─── RECORDS FOR THE EXERCISE

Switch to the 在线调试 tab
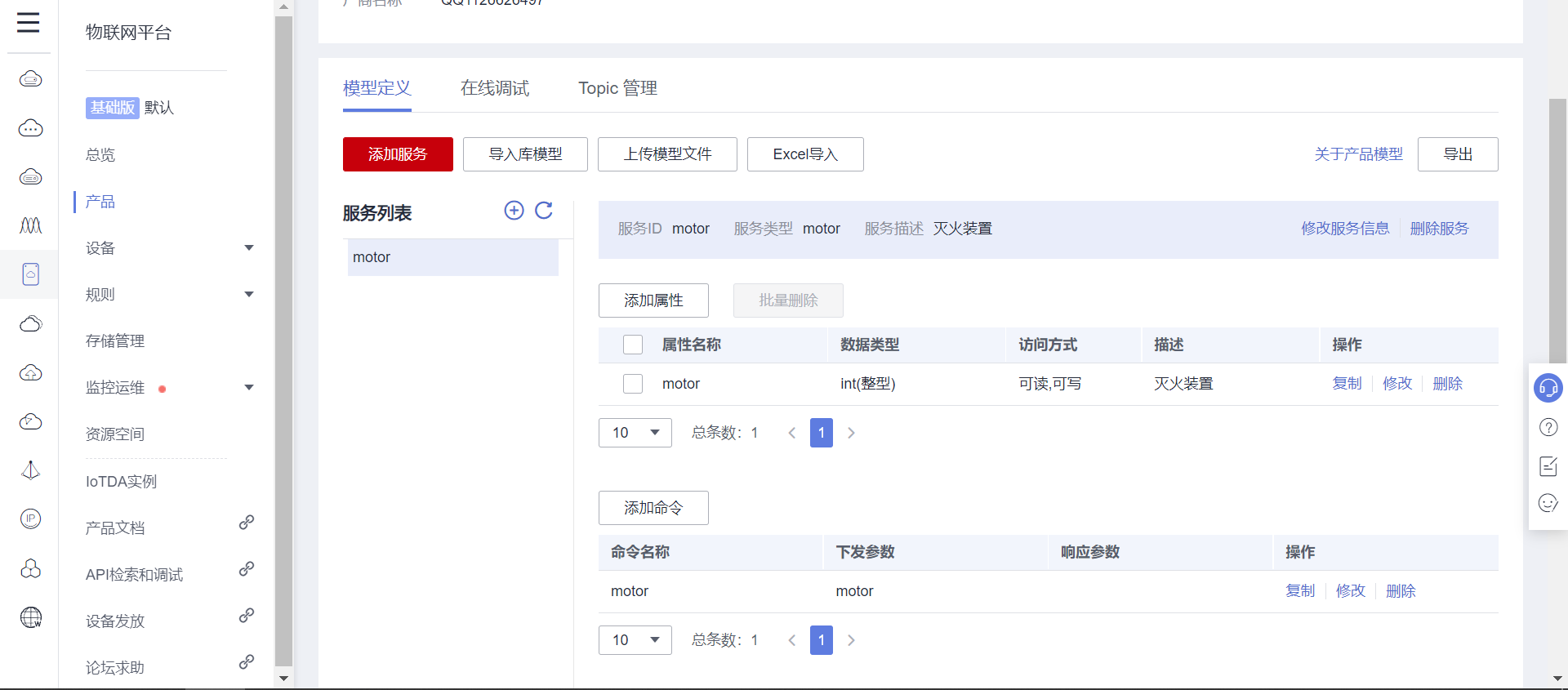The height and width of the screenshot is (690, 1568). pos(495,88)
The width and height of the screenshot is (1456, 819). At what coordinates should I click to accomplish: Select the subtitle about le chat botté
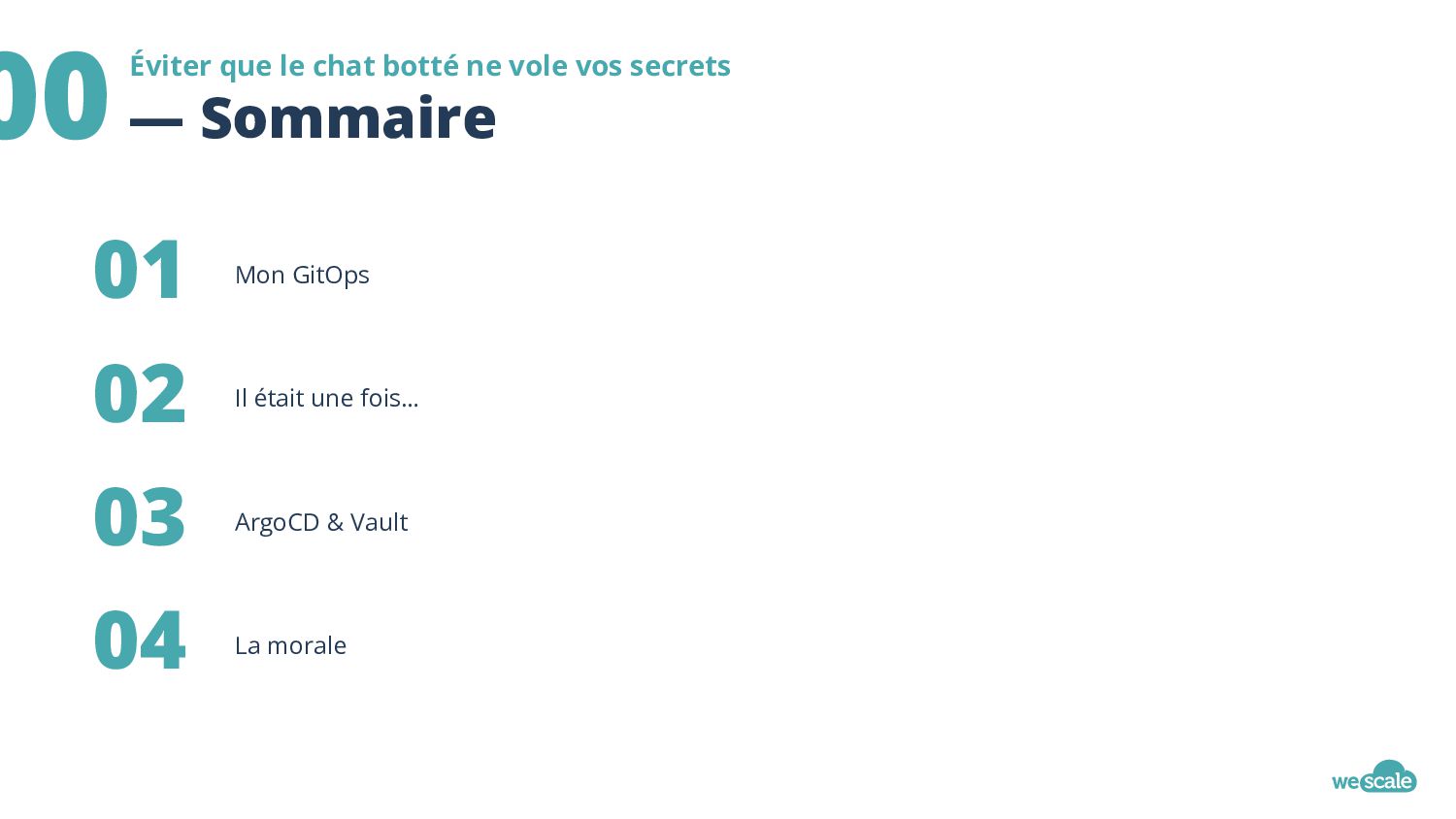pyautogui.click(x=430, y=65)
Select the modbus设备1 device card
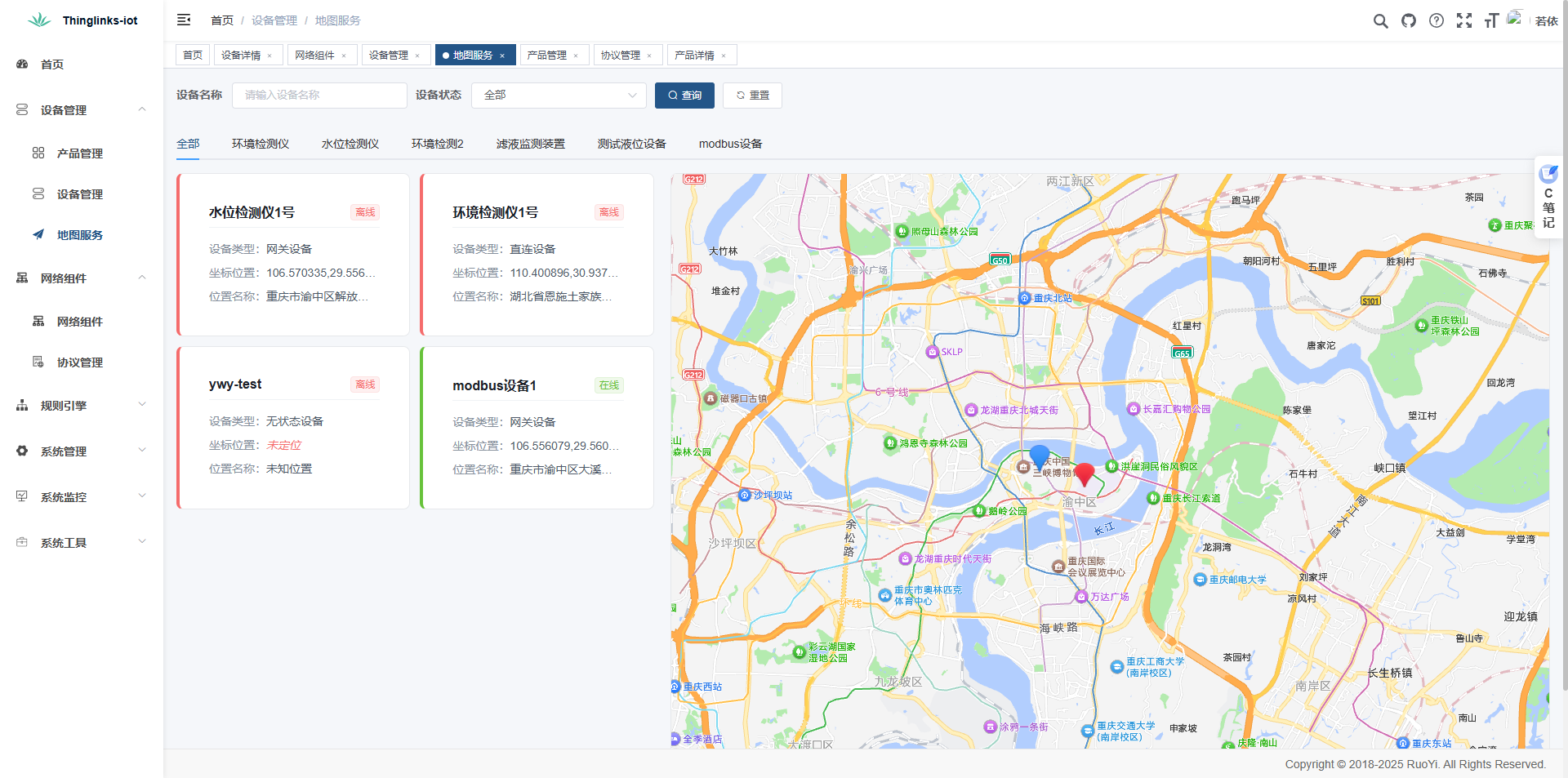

──────

■ **EXERCISE REQUIREMENTS**
Reproduce the whole listing verbatim and keep all pictures out of it.

■ **OUTPUT FOR THIS EXERCISE**
Switch to the 在线调试 tab
The height and width of the screenshot is (690, 1568). pos(495,88)
The width and height of the screenshot is (1456, 819). At what coordinates should I click to accomplish: Select the subtitle about le chat botté
pyautogui.click(x=430, y=65)
Select the modbus设备1 device card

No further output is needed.